Copy the listing verbatim, excluding any images found in it.

● ● ● ●

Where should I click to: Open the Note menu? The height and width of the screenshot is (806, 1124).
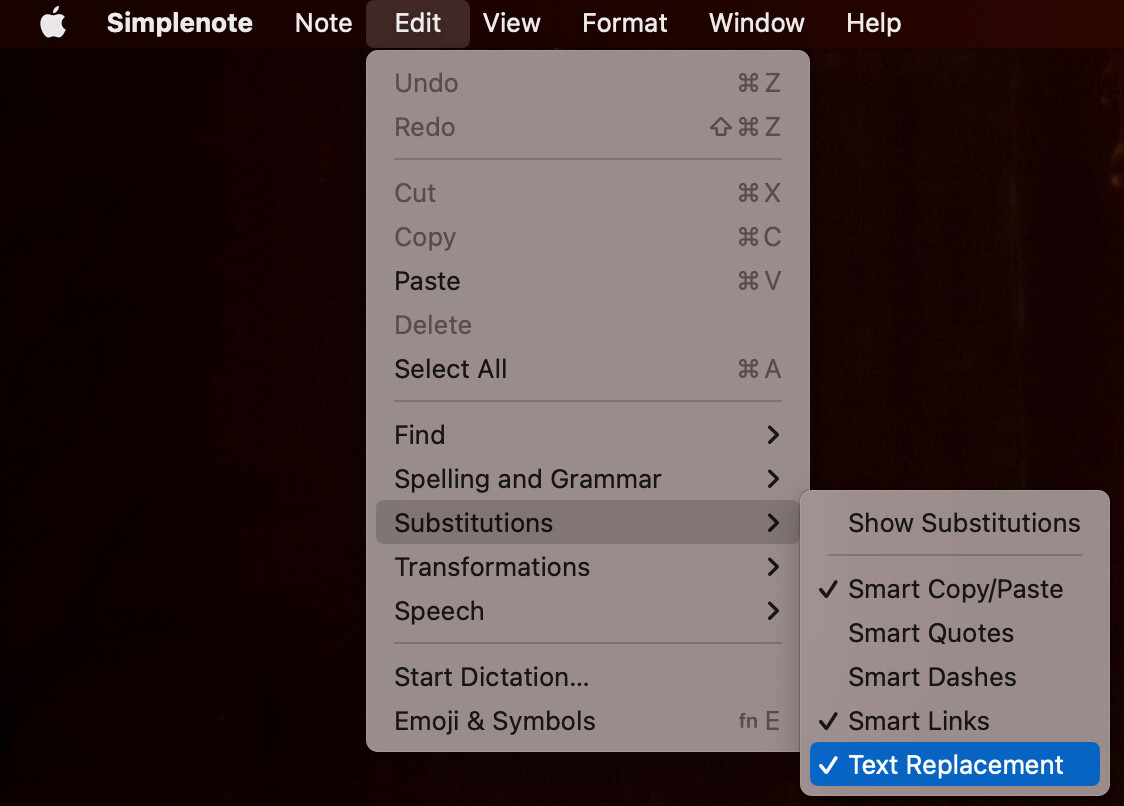click(323, 23)
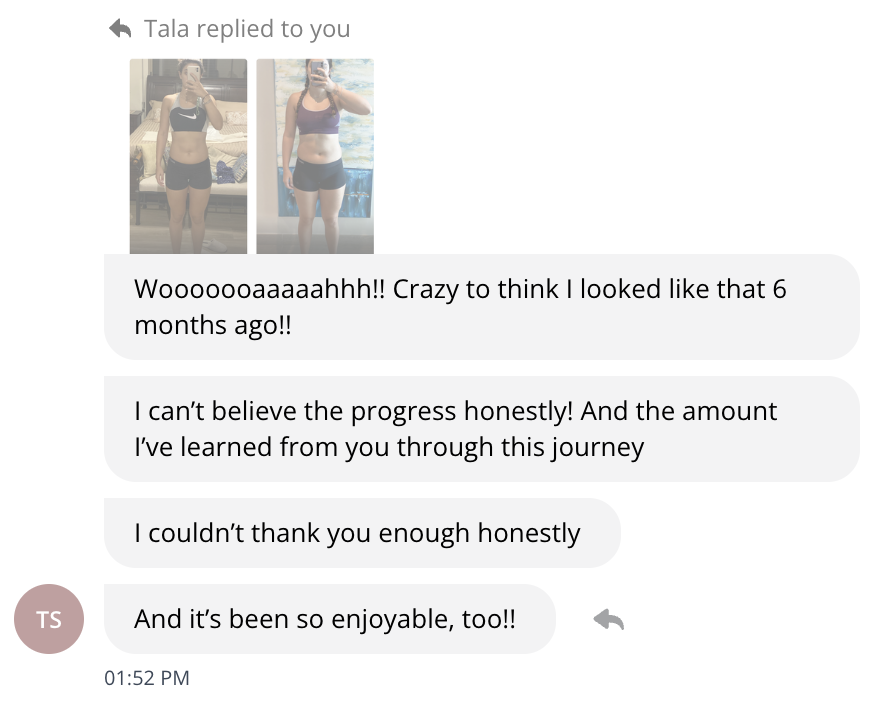Click the reply arrow beside "Tala replied to you"
Screen dimensions: 888x710
pos(119,28)
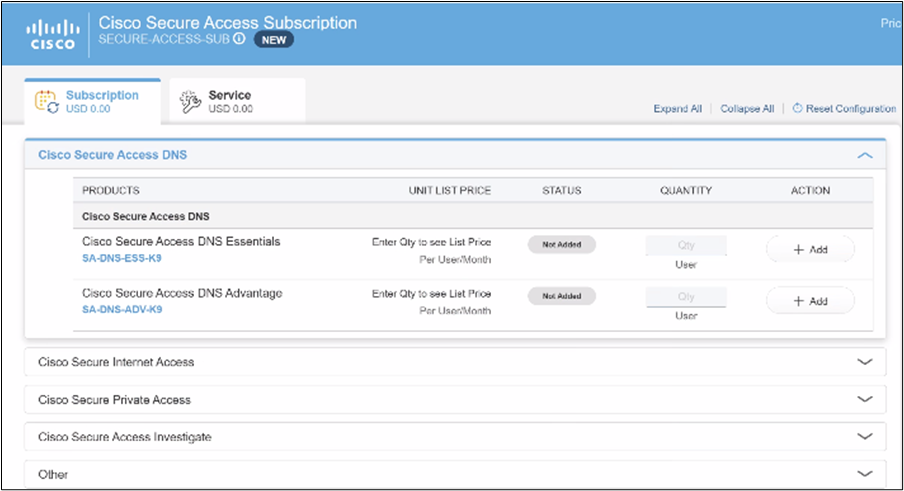
Task: Click the Subscription calendar icon
Action: click(47, 101)
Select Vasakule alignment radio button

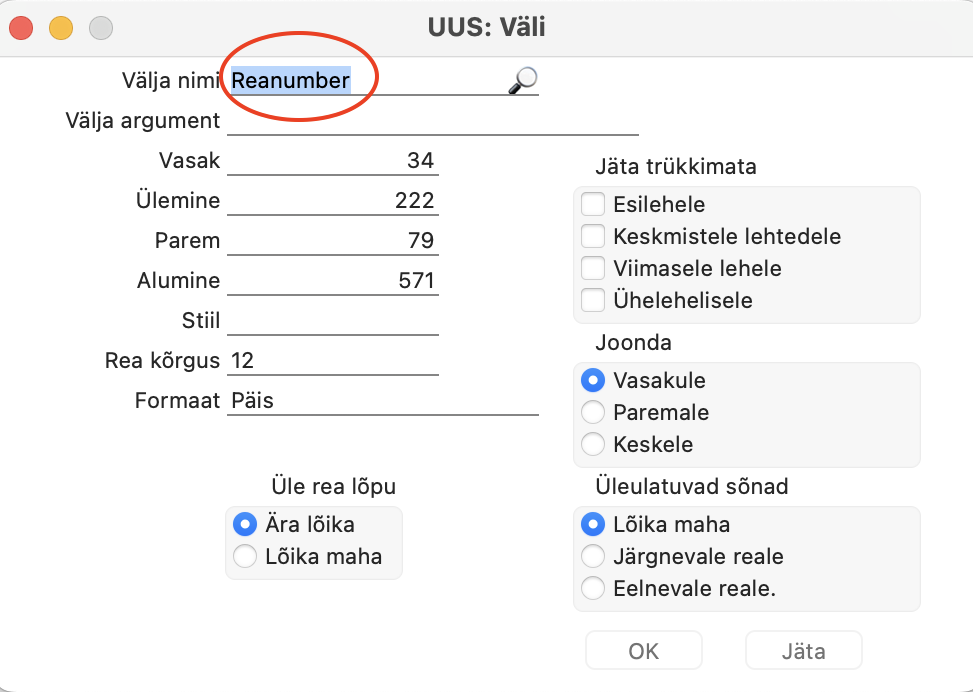(593, 380)
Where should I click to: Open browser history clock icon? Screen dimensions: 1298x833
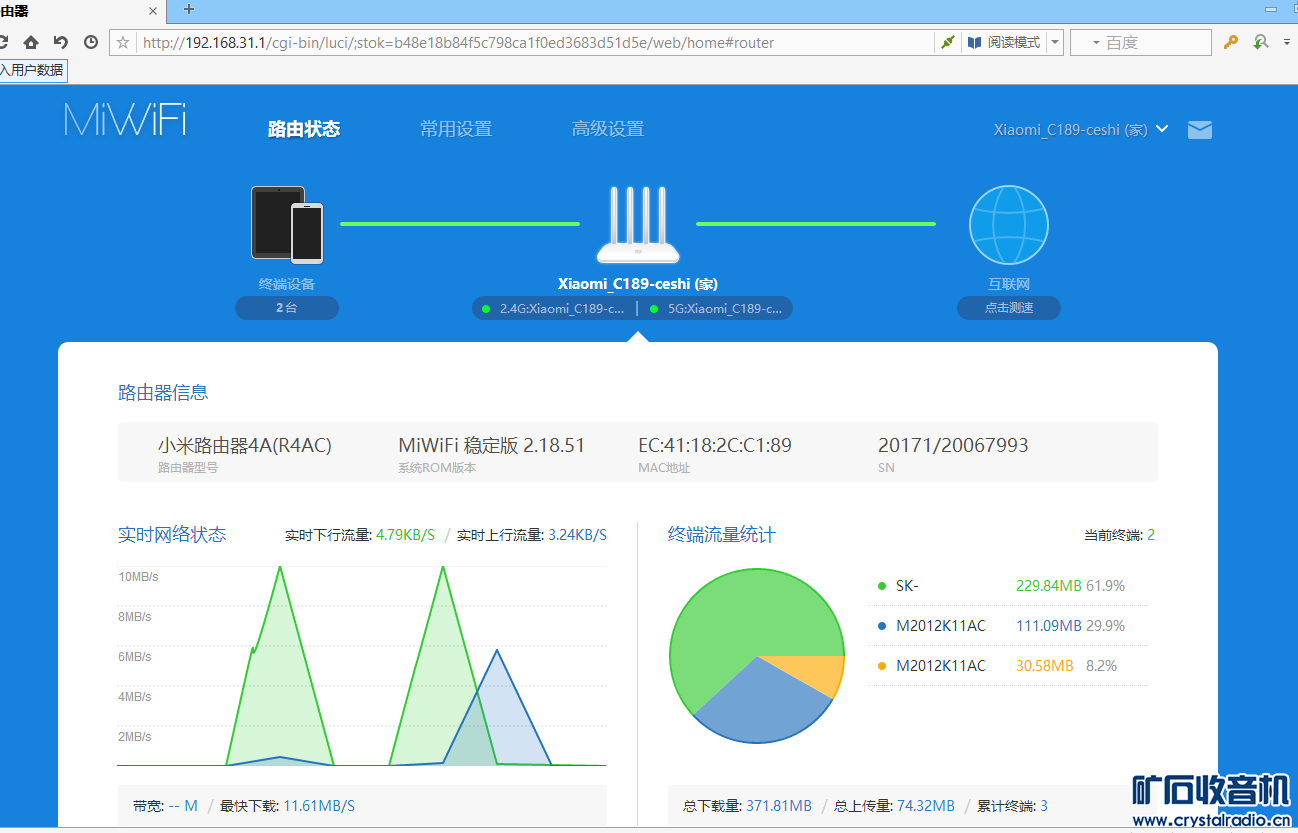click(91, 42)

● ● ● ●

* _Reply_:
Where should I click to: Open the Note menu? The height and width of the screenshot is (806, 1124).
click(323, 23)
Click the reply arrow beside "Tala replied to you"
Screen dimensions: 888x710
pos(119,28)
Task: Click the Subscription calendar icon
Action: click(47, 101)
Select Vasakule alignment radio button

(593, 380)
Where should I click to: Open browser history clock icon? Screen dimensions: 1298x833
click(91, 42)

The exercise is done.